====== Data for analysis

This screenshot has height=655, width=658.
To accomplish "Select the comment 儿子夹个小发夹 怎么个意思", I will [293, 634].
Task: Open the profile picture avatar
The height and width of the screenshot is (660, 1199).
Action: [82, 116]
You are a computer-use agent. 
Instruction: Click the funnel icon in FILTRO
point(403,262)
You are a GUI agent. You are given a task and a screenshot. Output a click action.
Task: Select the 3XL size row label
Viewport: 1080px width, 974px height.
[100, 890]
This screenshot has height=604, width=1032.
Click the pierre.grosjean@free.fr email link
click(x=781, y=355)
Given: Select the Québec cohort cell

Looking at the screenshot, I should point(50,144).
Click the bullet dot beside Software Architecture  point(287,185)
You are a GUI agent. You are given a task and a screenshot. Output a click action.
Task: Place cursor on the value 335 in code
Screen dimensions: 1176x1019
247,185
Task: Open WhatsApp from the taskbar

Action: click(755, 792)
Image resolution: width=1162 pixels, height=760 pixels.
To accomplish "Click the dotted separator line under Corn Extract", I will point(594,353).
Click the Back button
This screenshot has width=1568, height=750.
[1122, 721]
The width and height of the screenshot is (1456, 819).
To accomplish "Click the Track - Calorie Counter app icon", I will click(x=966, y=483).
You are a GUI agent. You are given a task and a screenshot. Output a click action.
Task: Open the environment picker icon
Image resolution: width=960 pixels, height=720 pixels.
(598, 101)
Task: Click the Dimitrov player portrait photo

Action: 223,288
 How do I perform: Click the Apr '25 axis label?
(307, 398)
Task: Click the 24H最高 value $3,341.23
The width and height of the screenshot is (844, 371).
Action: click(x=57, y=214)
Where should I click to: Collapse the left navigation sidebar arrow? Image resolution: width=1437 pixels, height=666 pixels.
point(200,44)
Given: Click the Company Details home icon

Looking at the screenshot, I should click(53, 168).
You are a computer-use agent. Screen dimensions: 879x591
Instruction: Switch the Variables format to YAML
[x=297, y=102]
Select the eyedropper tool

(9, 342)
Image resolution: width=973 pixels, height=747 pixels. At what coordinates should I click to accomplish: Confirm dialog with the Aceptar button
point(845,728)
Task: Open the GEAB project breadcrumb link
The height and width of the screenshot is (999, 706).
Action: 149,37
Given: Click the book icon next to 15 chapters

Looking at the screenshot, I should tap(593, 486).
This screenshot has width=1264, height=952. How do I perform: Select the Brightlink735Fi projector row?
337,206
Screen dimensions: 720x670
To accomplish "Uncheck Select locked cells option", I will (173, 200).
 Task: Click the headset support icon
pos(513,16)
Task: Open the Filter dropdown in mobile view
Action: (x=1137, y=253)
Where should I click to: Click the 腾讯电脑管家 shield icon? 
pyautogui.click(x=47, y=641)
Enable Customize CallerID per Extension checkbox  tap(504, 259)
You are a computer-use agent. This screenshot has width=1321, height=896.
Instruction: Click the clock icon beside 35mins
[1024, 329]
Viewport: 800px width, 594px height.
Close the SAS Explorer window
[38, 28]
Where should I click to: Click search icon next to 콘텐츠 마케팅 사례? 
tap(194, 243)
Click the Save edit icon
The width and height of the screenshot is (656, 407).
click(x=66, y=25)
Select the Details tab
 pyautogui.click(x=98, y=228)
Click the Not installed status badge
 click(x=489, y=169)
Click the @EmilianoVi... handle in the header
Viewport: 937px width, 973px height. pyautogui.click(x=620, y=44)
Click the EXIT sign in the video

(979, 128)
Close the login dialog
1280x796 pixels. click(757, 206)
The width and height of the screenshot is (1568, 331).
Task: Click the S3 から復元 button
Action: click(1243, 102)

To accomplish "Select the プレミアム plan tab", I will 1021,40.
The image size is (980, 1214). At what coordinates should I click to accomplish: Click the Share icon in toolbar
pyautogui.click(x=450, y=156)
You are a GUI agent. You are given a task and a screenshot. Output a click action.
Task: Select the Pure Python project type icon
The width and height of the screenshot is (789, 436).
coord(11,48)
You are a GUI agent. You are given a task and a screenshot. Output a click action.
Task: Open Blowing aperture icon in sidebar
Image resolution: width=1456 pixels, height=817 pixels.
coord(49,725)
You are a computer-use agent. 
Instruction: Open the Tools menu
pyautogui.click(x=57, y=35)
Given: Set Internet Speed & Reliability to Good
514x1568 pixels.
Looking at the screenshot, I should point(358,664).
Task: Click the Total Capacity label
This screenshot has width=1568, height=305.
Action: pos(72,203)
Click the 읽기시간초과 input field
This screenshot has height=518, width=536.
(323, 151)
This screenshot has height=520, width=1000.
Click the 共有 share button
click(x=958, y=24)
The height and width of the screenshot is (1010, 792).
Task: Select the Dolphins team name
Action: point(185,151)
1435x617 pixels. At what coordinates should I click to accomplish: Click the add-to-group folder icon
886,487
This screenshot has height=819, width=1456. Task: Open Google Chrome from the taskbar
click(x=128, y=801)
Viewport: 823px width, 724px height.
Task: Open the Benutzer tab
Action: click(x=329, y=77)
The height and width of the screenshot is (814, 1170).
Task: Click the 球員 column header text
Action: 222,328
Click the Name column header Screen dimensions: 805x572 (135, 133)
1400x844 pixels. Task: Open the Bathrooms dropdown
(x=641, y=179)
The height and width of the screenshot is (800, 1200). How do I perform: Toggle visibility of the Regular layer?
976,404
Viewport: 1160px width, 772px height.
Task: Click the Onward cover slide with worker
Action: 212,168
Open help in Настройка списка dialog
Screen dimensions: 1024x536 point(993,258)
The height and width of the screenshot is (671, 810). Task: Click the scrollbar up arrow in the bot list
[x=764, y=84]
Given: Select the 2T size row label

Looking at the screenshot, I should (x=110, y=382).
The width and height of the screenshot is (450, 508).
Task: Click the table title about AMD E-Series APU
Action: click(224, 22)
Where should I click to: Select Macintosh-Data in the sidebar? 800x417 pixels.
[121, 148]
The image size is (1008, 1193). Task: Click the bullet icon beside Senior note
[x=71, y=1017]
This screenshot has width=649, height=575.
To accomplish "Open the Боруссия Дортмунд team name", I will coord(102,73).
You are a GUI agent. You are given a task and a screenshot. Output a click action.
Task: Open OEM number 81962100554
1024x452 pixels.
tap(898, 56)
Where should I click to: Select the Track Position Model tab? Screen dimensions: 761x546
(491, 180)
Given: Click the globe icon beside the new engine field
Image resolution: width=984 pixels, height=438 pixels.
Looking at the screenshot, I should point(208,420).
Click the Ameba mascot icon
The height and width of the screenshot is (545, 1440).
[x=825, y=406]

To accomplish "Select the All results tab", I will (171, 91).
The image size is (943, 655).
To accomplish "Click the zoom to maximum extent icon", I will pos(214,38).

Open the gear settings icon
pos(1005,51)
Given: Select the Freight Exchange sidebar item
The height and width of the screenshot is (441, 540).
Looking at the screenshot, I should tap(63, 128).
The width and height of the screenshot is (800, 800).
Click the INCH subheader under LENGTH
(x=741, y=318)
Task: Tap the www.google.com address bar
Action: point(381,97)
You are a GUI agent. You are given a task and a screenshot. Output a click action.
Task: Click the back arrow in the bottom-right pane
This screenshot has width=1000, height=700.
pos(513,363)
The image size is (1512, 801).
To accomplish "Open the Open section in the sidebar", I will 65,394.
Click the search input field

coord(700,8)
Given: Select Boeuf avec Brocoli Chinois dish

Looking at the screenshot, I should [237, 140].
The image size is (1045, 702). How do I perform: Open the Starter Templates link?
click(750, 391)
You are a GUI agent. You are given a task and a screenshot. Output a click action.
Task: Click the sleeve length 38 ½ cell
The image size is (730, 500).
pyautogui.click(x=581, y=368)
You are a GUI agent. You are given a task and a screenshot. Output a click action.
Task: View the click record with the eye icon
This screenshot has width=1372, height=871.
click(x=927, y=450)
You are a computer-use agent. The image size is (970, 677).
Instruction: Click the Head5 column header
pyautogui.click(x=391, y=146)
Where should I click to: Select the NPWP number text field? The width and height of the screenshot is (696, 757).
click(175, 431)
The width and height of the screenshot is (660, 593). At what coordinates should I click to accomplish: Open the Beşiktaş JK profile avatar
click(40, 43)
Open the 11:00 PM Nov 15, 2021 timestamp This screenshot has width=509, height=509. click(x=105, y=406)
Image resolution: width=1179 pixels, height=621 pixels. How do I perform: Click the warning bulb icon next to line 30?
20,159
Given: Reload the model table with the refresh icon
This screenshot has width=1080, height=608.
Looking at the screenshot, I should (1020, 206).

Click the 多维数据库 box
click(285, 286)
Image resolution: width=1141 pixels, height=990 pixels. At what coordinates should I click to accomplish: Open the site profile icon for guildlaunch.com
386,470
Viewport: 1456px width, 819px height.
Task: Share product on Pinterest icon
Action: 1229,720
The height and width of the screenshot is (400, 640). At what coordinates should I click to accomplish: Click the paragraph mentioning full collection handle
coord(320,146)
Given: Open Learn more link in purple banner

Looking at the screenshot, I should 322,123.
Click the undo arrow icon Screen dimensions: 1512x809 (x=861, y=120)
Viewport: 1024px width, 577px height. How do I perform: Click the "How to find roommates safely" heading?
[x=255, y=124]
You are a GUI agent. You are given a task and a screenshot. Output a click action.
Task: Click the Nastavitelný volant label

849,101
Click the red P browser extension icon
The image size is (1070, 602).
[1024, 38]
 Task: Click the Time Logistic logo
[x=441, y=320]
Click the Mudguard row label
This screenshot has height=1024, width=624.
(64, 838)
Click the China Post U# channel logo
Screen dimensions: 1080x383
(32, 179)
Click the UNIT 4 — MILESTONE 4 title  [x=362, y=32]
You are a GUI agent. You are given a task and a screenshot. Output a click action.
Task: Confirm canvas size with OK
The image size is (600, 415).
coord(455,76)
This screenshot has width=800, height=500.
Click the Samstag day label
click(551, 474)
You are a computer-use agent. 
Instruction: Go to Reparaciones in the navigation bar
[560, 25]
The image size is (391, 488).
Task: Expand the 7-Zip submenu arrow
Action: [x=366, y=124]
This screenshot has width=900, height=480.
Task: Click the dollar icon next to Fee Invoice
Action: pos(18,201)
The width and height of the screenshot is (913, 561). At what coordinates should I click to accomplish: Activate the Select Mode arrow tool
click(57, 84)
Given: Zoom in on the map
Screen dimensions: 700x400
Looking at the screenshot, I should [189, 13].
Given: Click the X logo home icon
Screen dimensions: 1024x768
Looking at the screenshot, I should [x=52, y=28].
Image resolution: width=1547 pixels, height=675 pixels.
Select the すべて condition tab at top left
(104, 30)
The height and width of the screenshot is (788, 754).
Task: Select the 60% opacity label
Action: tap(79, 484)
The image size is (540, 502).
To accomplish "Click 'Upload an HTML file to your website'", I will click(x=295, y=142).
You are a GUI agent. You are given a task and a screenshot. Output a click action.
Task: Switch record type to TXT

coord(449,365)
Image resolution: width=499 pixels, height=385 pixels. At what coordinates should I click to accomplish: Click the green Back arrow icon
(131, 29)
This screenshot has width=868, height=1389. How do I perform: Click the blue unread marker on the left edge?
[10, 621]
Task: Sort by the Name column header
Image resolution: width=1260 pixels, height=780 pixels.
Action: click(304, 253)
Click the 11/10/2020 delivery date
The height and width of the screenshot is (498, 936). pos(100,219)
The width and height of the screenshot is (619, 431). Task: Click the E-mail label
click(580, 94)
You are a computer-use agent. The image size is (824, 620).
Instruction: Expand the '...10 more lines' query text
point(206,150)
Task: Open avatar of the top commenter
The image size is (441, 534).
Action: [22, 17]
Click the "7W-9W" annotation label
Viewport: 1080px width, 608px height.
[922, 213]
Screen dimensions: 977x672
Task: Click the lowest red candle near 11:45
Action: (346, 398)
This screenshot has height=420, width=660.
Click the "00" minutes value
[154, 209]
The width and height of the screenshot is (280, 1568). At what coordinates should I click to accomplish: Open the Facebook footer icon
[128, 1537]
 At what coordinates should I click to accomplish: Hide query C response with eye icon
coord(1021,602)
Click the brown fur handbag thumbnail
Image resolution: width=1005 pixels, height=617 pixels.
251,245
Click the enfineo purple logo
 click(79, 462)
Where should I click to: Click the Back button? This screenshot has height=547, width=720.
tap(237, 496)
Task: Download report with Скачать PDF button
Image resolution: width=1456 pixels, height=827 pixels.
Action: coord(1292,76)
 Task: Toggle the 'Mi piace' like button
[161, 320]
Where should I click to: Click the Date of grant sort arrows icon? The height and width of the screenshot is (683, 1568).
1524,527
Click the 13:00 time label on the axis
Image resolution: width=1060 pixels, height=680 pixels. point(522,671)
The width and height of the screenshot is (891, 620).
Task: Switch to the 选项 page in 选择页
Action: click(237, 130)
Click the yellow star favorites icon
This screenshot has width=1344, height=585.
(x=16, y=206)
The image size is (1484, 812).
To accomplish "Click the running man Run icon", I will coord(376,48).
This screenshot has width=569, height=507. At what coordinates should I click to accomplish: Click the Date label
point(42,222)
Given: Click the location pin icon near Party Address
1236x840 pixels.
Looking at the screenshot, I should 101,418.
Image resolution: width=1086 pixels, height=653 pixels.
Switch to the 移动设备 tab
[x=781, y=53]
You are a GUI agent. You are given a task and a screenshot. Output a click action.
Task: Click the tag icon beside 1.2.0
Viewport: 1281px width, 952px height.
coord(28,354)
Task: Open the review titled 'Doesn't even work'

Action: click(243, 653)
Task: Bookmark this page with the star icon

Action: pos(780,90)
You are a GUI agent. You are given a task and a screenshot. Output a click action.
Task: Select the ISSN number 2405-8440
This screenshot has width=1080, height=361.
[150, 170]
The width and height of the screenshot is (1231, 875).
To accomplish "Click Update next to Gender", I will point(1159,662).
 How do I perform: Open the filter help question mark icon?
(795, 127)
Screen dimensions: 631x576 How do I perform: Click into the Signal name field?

============

Instructions for the task.
From the records above, print exactly the lines that run from the line with "How do I perform: Click the Apr" to the line with "Screen dimensions: 720x670", inclusive.

Solution to this task.
 How do I perform: Click the Apr '25 axis label?
(307, 398)
Task: Click the 24H最高 value $3,341.23
The width and height of the screenshot is (844, 371).
Action: click(x=57, y=214)
Where should I click to: Collapse the left navigation sidebar arrow? Image resolution: width=1437 pixels, height=666 pixels.
point(200,44)
Given: Click the Company Details home icon

Looking at the screenshot, I should click(53, 168).
You are a computer-use agent. Screen dimensions: 879x591
Instruction: Switch the Variables format to YAML
[x=297, y=102]
Select the eyedropper tool

(9, 342)
Image resolution: width=973 pixels, height=747 pixels. At what coordinates should I click to accomplish: Confirm dialog with the Aceptar button
point(845,728)
Task: Open the GEAB project breadcrumb link
The height and width of the screenshot is (999, 706).
Action: 149,37
Given: Click the book icon next to 15 chapters

Looking at the screenshot, I should tap(593, 486).
This screenshot has width=1264, height=952. How do I perform: Select the Brightlink735Fi projector row?
337,206
Screen dimensions: 720x670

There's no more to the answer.